MEKKE VE ÇEVRESİ


MEKKE VE ÇEVRESİ

iddia: enam 92, şura 7 gibi ayetlerde kur'an'ın sadece mekke ve çevresine yani sadece araplar için indiği geçer. yoksa islam evrensel değil mi?

önce ilgili ayetlere bakalım;

işte bu (kur’an) da, bereket kaynağı, kendinden öncekileri (ilâhî kitapları) tasdik eden ve şehirler anasını (mekke’yi) ve bütün çevresini (tüm insanlığı) uyarasın diye indirdiğimiz bir kitaptır... (enam 92)

böylece biz sana arapça bir kur’an vahyettik ki, şehirlerin anası olan mekke’de ve çevresinde bulunanları uyarasın...(şura 7)


bunun yanında bazı ateistler "ilk başlarda muhammed'in amacı mekke'ye sahip olmaktı o yüzden bu tür ayetler var. daha sonra eli güçlenince tüm insanlık için geldiğini söyledi" şeklinde bir hikaye uydururlar.

öncelikle bu hikayenin uydurma olduğunu surelerin iniş sırasına bakarak anlayabiliriz.

zira kur'an'ın "tüm insanlar" için indiğini söyleyen araf 158 ayetinin olduğu sure iniş sırasına göre 39. sırada iken mekke ve çevresi için olduğunu söyleyen enam suresi 55, şura suresi 62. sırada.

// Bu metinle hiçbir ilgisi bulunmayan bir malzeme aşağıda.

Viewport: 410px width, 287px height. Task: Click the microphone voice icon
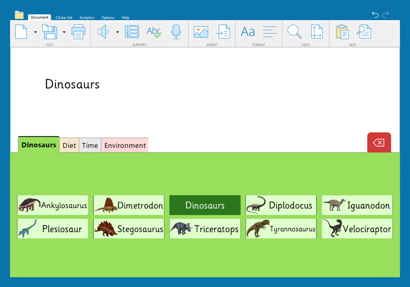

bu arada araf 158 ayeti şu şekilde;

de ki: ey insanlar! şüphesiz ben, yer ve göklerin hükümranlığı kendisine ait olan allah’ın hepinize gönderdiği peygamberiyim...(araf 158)

yine ayrıca sebe suresi, şura süresinden önce inmiştir ve sebe 28 ayeti şu şekilde;

ey muhammed, biz seni bütün insanlara ancak müjdeci ve uyarıcı olarak göndermişizdir. fakat insanların çoğu bilmezler (sebe 28)

yine evrensellikten bahseden furkan suresi inen 42. sure olup enam ve şura suresinden önce inmiştir.

bütün alemi uyarmak üzere kuluna furkân’ı indiren ne yücedir! (furkân1-2)

kısacası en başından beri kur'an tüm insanlık için indiğini beyan etmiştir. peki şura 7 ve enam 92 ayetleri ne anlatıyor?

öncelikle her iki ayette de "mekke" ismi geçmez onun yerine bir mahlas olarak "şehirlerin anası" kullanılmıştır. yani mekke'ye bir ana merkez gözü ile bakılmış.

şimdi de şuara 214 ayetine dikkatinizi çekmek istiyorum çünkü asıl cevap orda;

(önce) en yakın akrabanı uyar. (şuara 214)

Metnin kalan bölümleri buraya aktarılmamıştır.